Raising Peanuts in a Gold Field – Paul W. Powell

©2009 Paul W. Powell, Tyler, TX

Paul Powell, Dean Emeritus and Special Assistant to the Dean of George W. Truett Theological Seminary, offers another collection of sermons that are challenging to the preacher as well as the layman in the pew. Mining from years of experience, Powell again presents meaningful illustrations, anecdotes, and ideas related to applying scriptural principles to everyday life.

The theme of this collection is mediocrity. Or more precisely, how to avoid living a mediocre life when we have access to the spectacular power of the Holy Spirit. In addition to the title chapter, the reader will find “Living for Christ in the Home” which addresses faithful Christianity within marriage; “Hot Air or True Religion” concerning how sincere faith; and “Finishing Well” reminding believers to focus on Jesus throughout life.

The most useful aspect of the book is the wealth of illustrations ranging from Powell’s personal ministry at churches throughout the state of Texas to interesting stories involving ordinary people and greats such as Johnny Weismuller alike. Preachers will want to read this book for the ideas, scholarship and illustrations. Others will be impressed by the readability and matter-of-fact presentation of sermons that can be applied directly to everyday living.

I give Powell 4 out of 5 reading glasses for Raising Peanuts in a Gold Field.

Benjamin Potter, February 24, 2010

Monday, February 1, 2010

Secrets Behind Closed Doors – David Ray

© 2009 Winepress Publishing, Enumclaw, WA

David Ray has developed a book that addresses some of the more pressing issues that attack the very heart of people these days yet are the very issues that nobody talks about—at least not out loud, at least not in mixed company, at least not without fear of being judged, labeled or ostracized. His experience as a pastor/counselor has given him a wealth of “behind closed doors” scenarios to use in compiling this book.

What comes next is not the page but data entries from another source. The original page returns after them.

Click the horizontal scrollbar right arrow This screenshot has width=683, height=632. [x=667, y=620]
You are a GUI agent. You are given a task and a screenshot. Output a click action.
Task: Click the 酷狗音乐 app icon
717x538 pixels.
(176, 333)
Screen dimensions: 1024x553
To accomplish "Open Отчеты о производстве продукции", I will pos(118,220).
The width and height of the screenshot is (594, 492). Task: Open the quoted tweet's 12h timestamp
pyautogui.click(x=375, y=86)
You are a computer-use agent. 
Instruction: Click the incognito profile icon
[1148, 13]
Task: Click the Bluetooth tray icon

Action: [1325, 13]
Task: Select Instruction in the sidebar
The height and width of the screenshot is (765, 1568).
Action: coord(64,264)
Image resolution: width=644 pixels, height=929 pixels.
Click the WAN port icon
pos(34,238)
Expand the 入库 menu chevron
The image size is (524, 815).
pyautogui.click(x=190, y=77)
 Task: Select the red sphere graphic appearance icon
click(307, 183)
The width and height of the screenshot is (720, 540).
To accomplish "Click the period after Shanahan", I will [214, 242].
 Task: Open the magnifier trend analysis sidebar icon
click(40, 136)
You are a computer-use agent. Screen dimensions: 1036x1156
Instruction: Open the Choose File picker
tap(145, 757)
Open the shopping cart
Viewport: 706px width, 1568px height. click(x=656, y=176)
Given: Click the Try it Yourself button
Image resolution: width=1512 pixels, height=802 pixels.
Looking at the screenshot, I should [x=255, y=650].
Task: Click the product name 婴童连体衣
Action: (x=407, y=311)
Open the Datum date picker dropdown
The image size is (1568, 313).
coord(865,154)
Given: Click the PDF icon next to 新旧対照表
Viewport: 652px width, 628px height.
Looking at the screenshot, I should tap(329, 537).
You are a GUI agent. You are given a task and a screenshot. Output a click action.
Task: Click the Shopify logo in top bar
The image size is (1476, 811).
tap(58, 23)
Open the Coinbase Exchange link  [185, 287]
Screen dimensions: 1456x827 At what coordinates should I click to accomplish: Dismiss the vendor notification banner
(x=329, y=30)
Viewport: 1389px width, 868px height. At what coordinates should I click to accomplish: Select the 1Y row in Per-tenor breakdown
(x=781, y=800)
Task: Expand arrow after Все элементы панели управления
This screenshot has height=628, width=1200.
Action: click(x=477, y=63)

The author tackles life issues ranging from depression to suicide, from homosexuality to abuse, from unwanted/unexpected pregnancy to euthanasia, and just about everything in between in short order. Each issue finds about 10 pages’ discussion (more or less) including: an introductory word (with generalized case study), some keys to dealing with the issue, an author’s assessment (called the A.P.S. or Author’s Post Script), some discussion starters, and closing with a prayer for that particular situation.

Without being judgmental himself, Ray addresses many of the areas with which the church and Christians have found difficulty dealing without becoming judgmental to the point of hypocrisy. Part of his reaction comes across strangely like a self-help book. At times it seems that he encourages people with “hide-able” issues to pick themselves up by their own bootstraps. At other moments he encourages approaching God as an answer.

The biggest difficulty that I had with the book was the passing nod to Devine ability in matters where that is the most important response that anyone can make. That said, I understand that too often preacher-types like me tend to raise the flag of God and prayer as an escape issue. In this I believe that Ray is working diligently to avoid this escapism. For this reason I’d give him three reading glasses.

Who would I recommend this book to? Pastors who need a good reference tool in their counseling; someone facing the need to address one of the issues in the book—including supportive friends and family members. On the other hand, I would not be quick to jump on the “group study” bandwagon that publishers are excited about in their marketing of such books to churches and church leaders.